Coronavirus has disrupted everyone in one way or another but for 250 unfortunate couples on the Isle of Wight, their marriages or civil partnerships have been put on hold.
When the virus first hit, weddings were restricted to the registrar, bride and groom and two witnesses. However, when lockdown was enforced no marriages or civil partnerships were allowed to take place.
This has meant elaborate dos, simple ceremonies and all the trimmings have been postponed while measures were put in place.
The Isle of Wight Registry Office, run by the Isle of Wight Council, has been assisting couples who have had to put their futures on hold.
A spokesperson for the Isle of Wight Council said: “Ceremonies have not gone ahead because they are not permitted by the government and this remains the case currently.
“During the lockdown period, the Register Office has been liaising with affected couples accordingly, who will have made their own decision whether to rearrange to a later date or to cancel. Most have rearranged to a later date.

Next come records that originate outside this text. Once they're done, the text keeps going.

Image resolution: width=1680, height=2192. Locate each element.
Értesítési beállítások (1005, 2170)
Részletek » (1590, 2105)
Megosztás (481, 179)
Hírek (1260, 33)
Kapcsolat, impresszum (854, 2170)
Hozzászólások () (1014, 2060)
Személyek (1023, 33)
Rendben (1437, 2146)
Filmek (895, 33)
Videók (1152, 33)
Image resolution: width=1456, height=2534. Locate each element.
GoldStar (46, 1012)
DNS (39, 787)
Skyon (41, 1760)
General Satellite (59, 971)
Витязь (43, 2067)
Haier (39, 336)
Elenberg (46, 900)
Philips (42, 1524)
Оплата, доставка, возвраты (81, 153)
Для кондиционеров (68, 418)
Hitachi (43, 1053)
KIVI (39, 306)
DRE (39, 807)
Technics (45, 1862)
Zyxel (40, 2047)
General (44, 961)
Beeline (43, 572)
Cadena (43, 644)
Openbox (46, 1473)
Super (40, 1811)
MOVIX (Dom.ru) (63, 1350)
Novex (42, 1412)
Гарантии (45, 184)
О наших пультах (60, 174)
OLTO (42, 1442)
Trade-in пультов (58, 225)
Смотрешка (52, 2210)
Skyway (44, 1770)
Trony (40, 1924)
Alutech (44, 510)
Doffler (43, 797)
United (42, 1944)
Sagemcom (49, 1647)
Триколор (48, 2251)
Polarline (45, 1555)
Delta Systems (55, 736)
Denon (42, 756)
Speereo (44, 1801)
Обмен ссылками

“The Register Office has assisted approximately 250 couples since 24 March 2020 whose marriages or civil partnerships have been affected by coronavirus.
“We are currently awaiting the next government announcement.”
A limited service on the Island has resumed for taking notices of intention to marry on Monday (June 15) but only for ceremonies that had been booked in July, August or September this year. The Register Office will be contacting couples directly to book them in, strictly subject to social distancing and hygiene procedures.
Although, the latest update to government guidance has revealed no plans for civil partnerships or marriages to recommence.
On the government’s website it says: “There is no change at this time – you cannot gather in sufficient numbers indoors to enable a wedding ceremony.
“We understand the frustration couples planning a wedding must be feeling at this time.
“We are keeping these restrictions under review and will ease them as soon as it is safe to do so.”
Special exemptions are being made for marriages and civil partnerships to take place, in line with Public Health England’s guidelines, for those who are seriously ill and not expected to recover.